Last summer, Ruslan Sokolovsky entered the imposing Church of All Saints in Yekaterinburg, a city about 1,000 miles east of Moscow.
The Russian Orthodox church holds special meaning for some, because it was supposedly built on the site where the last czar of Russia, Nicholas II, was murdered along with his family.
But Sokolovsky wasn’t there to worship or pay tribute to Russian history. Instead, the blogger wandered through the gilded rooms of the church, his eyes and fingers glued to his smartphone.
He was playing “Pokémon Go,” the app that allows users to “catch ’em all” using augmented reality.
“But, you know, I didn’t catch the rarest Pokémon that you could find there — Jesus,” Sokolovsky, an outspoken atheist, said at the end of a video he recorded that day. “They said it doesn’t even exist, so I’m not really surprised.”
At the time, Pokémon Go was experiencing an unprecedented craze that would ultimately die down in a matter of weeks.
However, the consequences for Sokolovsky would last long after he fired up the app on his phone last summer — and posted the video of his Pokémon Go-playing venture inside the church to YouTube.
After Russian officials discovered the footage, Sokolovsky was detained last fall and charged with inciting religious hatred.
On Friday, the last day of the trial, prosecutors in Russia requested a sentence of 3½ years in prison for Sokolovsky.
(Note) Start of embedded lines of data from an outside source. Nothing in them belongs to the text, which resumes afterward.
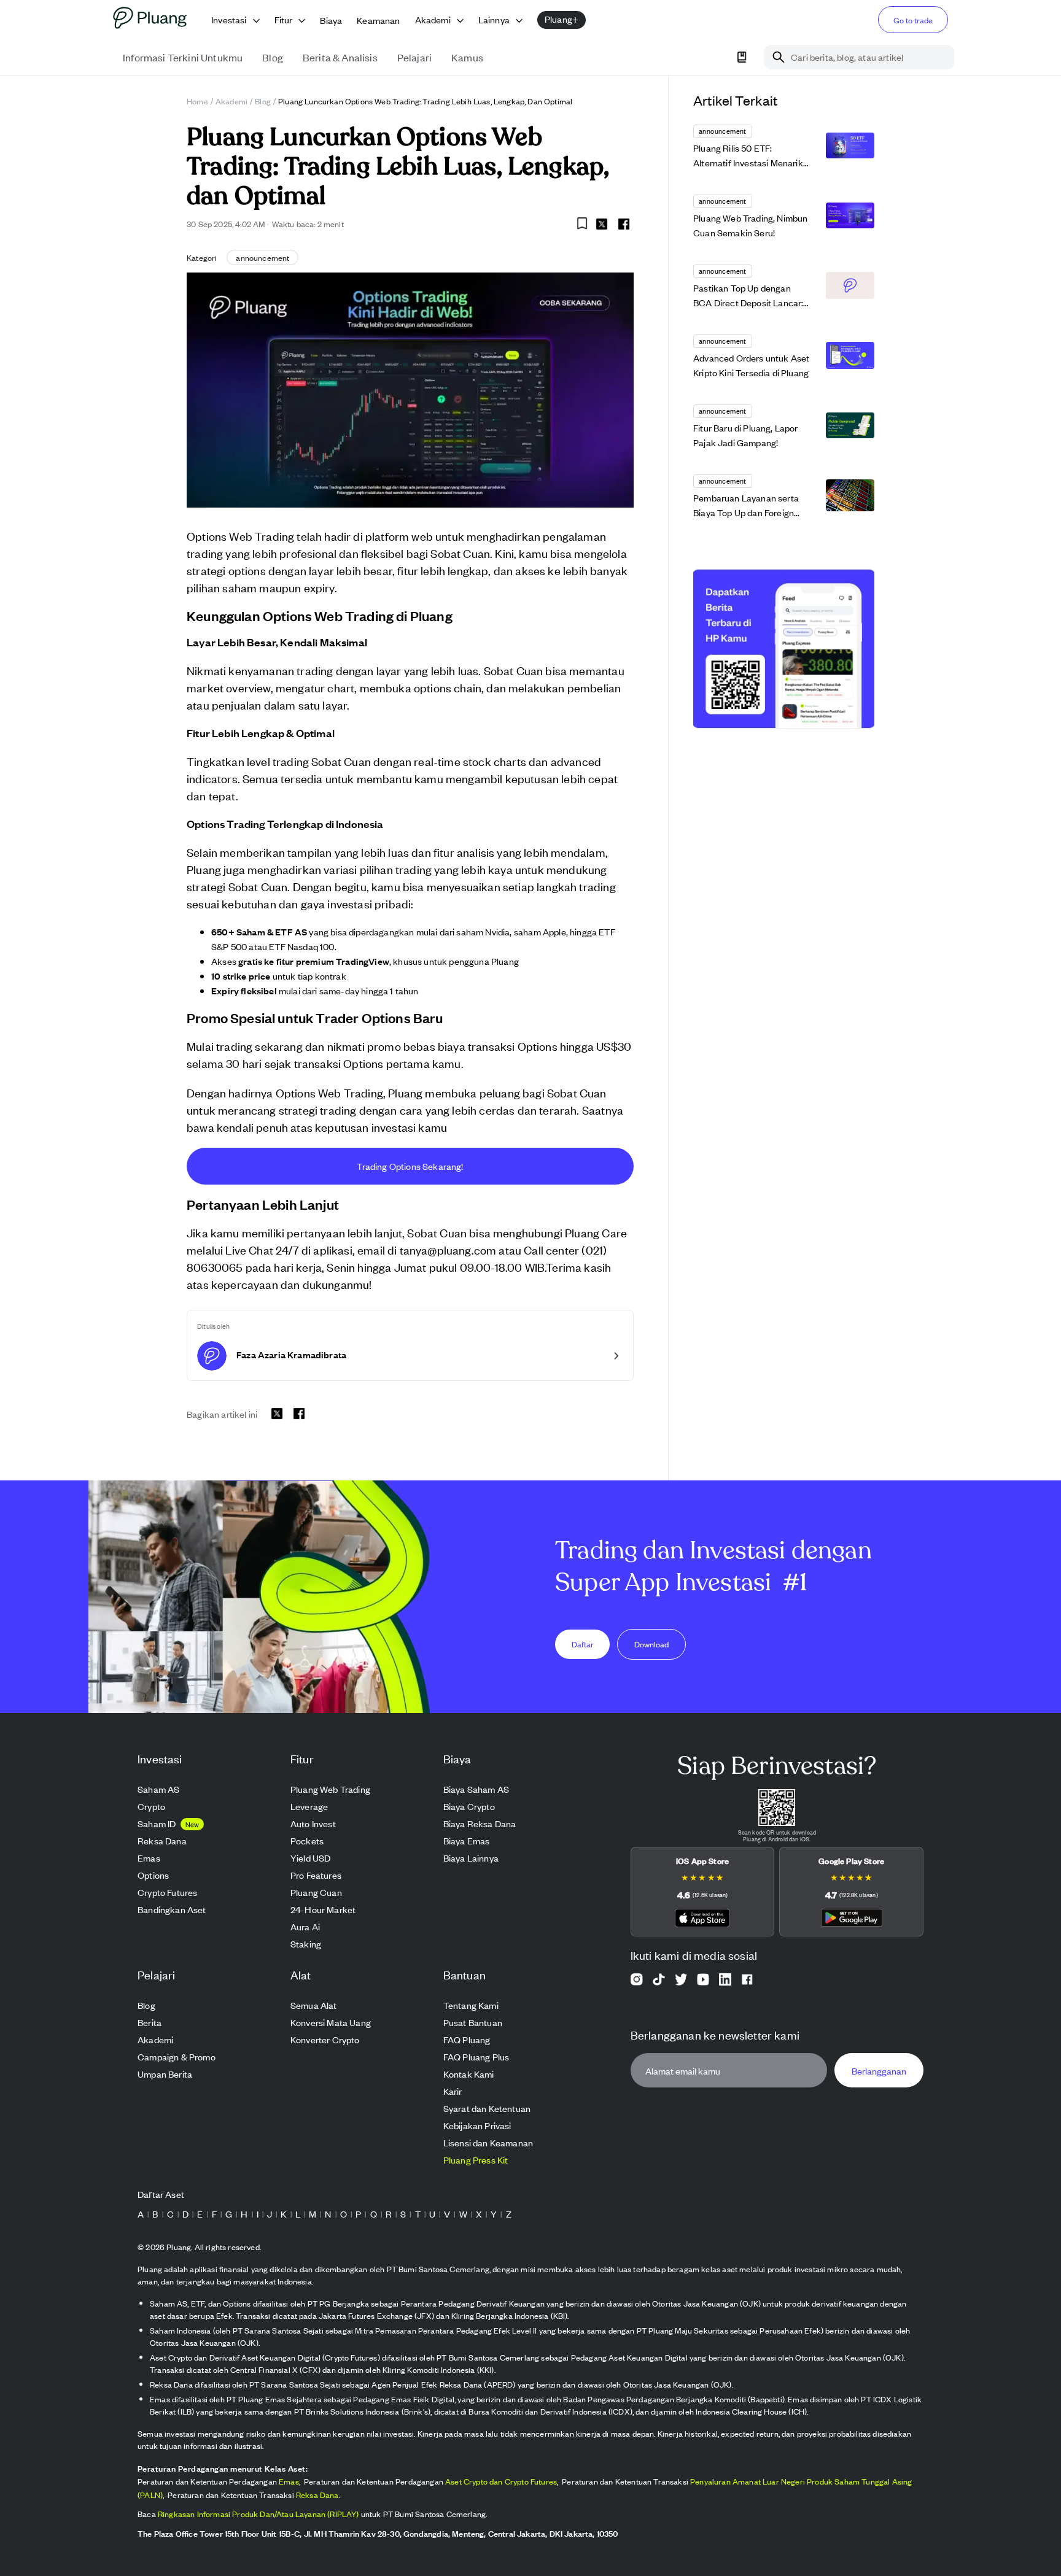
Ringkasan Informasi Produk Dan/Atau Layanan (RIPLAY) (258, 2514)
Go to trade (913, 20)
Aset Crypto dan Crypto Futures (501, 2481)
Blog (263, 101)
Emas (289, 2481)
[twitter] (601, 226)
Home (197, 101)
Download (651, 1644)
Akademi (231, 101)
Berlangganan (879, 2070)
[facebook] (623, 224)
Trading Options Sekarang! (410, 1165)
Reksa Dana (317, 2495)
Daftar (583, 1644)
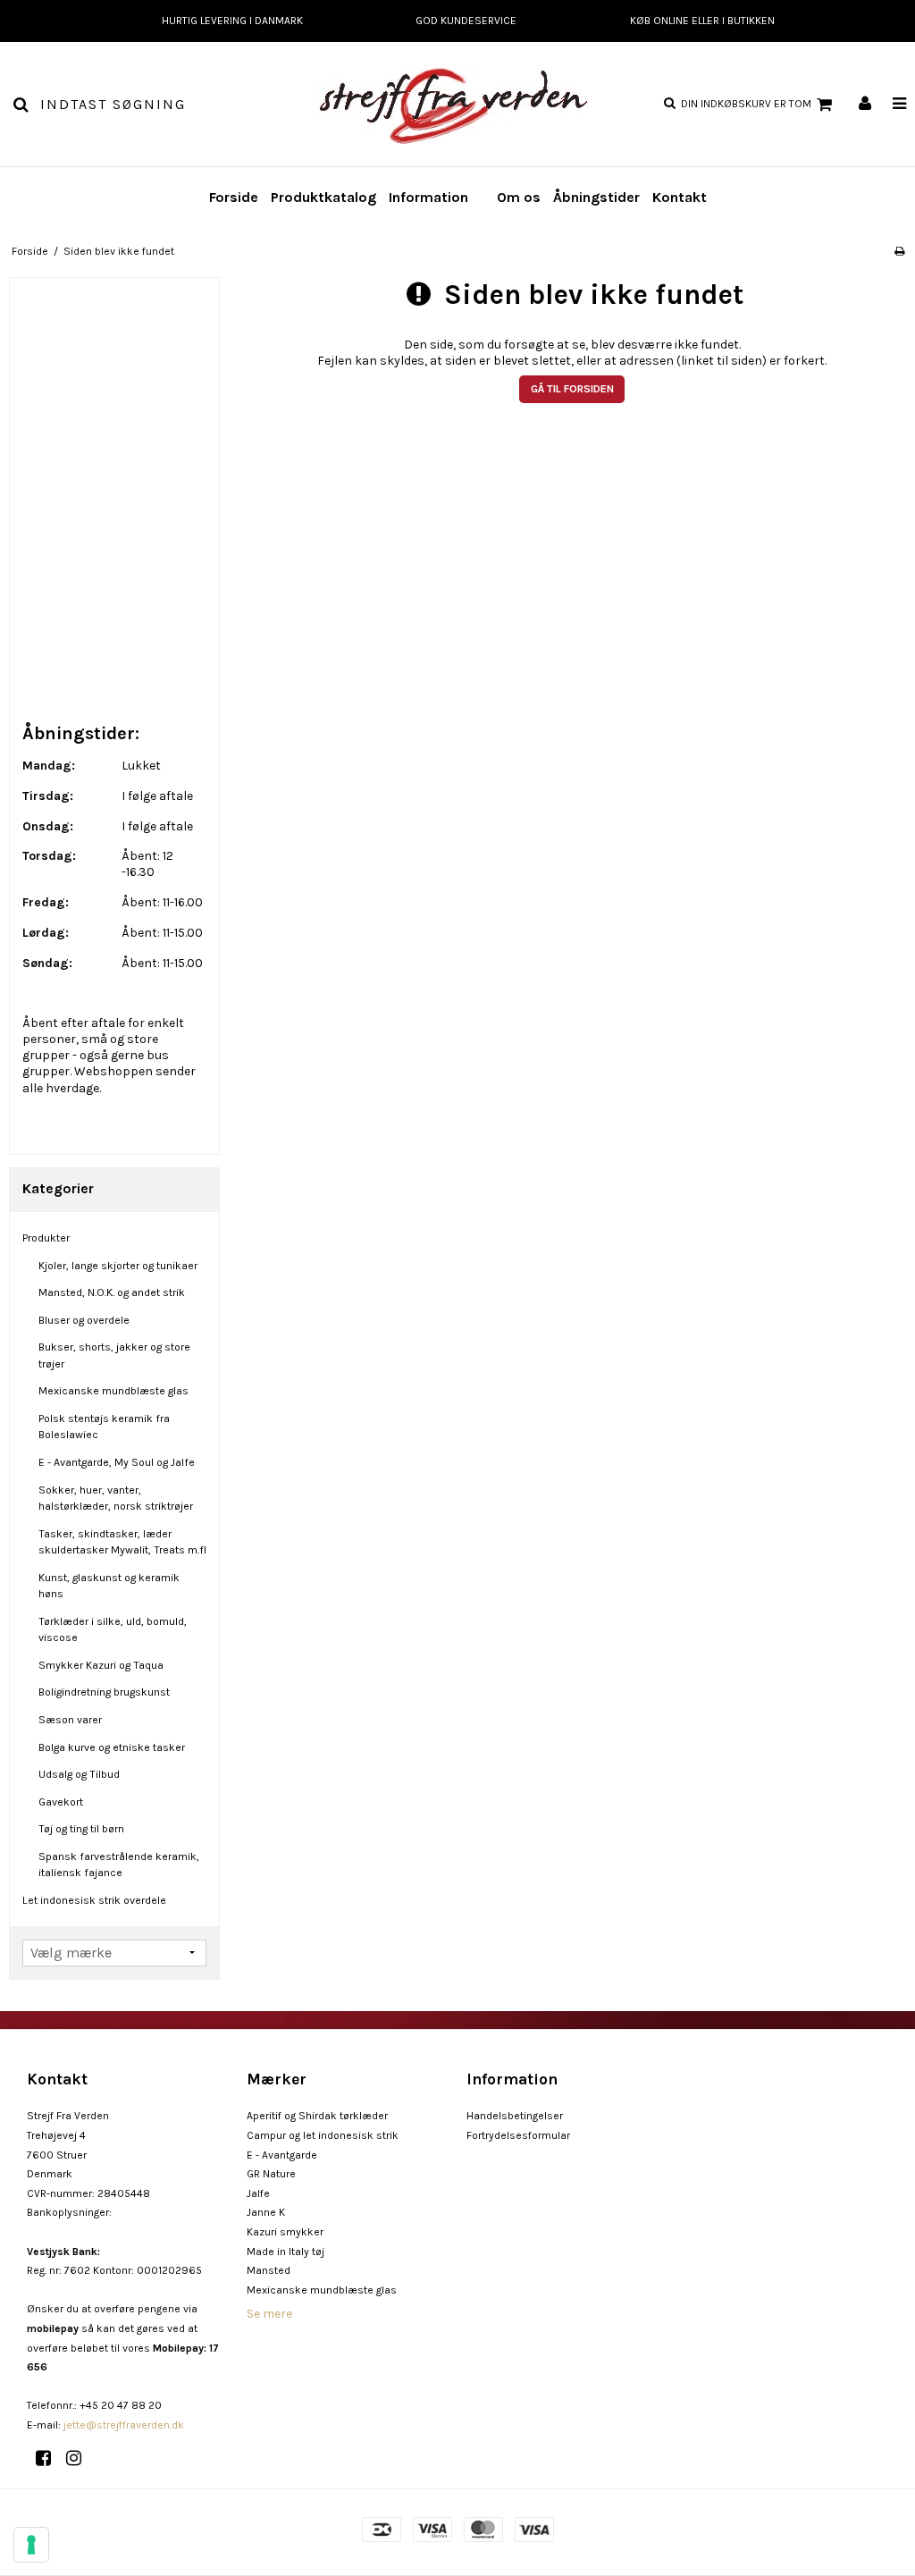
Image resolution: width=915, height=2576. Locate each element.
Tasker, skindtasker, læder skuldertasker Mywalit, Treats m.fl (122, 1542)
Ruslan Sokolovsky, a blogger who played Pokémon Go on his phone in a church, attends a hearing at a court in Yekaterinburg on March 13. (Konstantin Melnitskiy/Agence-France Presse via Getty Images)
Sokolovsky, now 22, protested that his potential punishment outweighed the crime.
“I may be an idiot, but I am by no means an extremist,” said Sokolovsky in a statement, according to the Russian news site Meduza.
He compared his suggested prison sentence, for joking about the Orthodox Church, to those who had been imprisoned for decades under Joseph Stalin for joking about communism.
“For me, this is savagery and barbarism,” Sokolovsky’s statement continued, according to Meduza. “I do not understand how this is at all possible. Nevertheless, as we have seen, it is quite possible indeed.”